OPEN TO MAJORS ONLY. DECLARED MINORS OBTAIN AUTHORIZATION FROM BH442.
The twentieth century began with Great Britain fighting to maintain its extensive colonial dominions and with the United States having just recently joined the overseas imperial contest. It ended with the British Empire having largely imploded and with the U.S. celebrating its status as lone world "superpower." The torch of empire had been passed; so, too, in some ways, had the mantle of "Englishness." The growth of the internet, the international impact of Hollywood, Wall Street's dominance over global capital markets, even the 1996 debates in this country about "English-only" schooling and government operations–these things show that, even though the sun does now set on the British Empire, "English" remains a powerful language as well as an important cultural marker.
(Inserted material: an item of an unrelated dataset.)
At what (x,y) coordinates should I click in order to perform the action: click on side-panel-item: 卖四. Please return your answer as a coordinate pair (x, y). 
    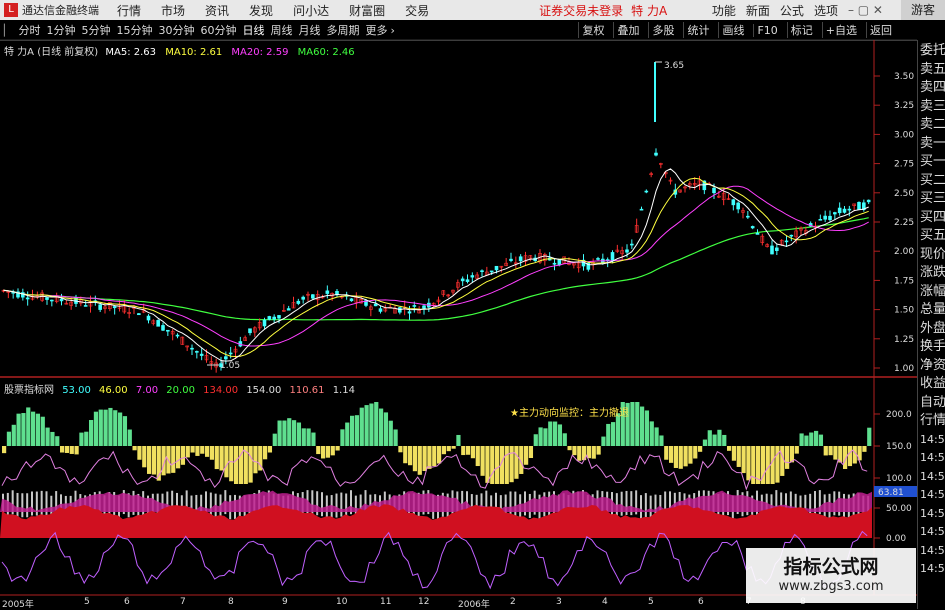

We will read a variety of texts in this course that address, in one way or another, what has happened to Englishness since the end of the nineteenth century. We will pay particular attention to how the breakup of the British Empire and the consolidation of the American one has inspired literary response throughout the world. We will also explore such concepts as modernism, postmodernism, postcoloniality, and transnationalism and how they help us to understand works from this period.
We are likely to read seven or eight novels from the following list: Rudyard Kipling's Kim, Joseph Conrad's Heart of Darkness, James Weldon Johnson's The Autobiography of an Ex-Colored Man, Virginia Woolf's, Mrs. Dalloway, F. Scott Fitzgerald's The Great Gatsby, Nella Larsen's Passing, William Faulkner's Absalom, Absalom!, Chinua Achebe's Things Fall Apart, Ngugi Wa Thiong'o's A Grain of Wheat, Joan Didion's Salvador, Jamaica Kincaid's A Small Place, Salman Rushdie's The Satanic Verses, Hanif Kureishi's The Buddha of Suburbia, and Barbara Kingsolver's The Poisonwood Bible. We may supplement these with poetry, short stories, and essays. Required work will likely include two medium-length papers (5-7 pages each), weekly reading responses/quizzes, and active participation in class discussion.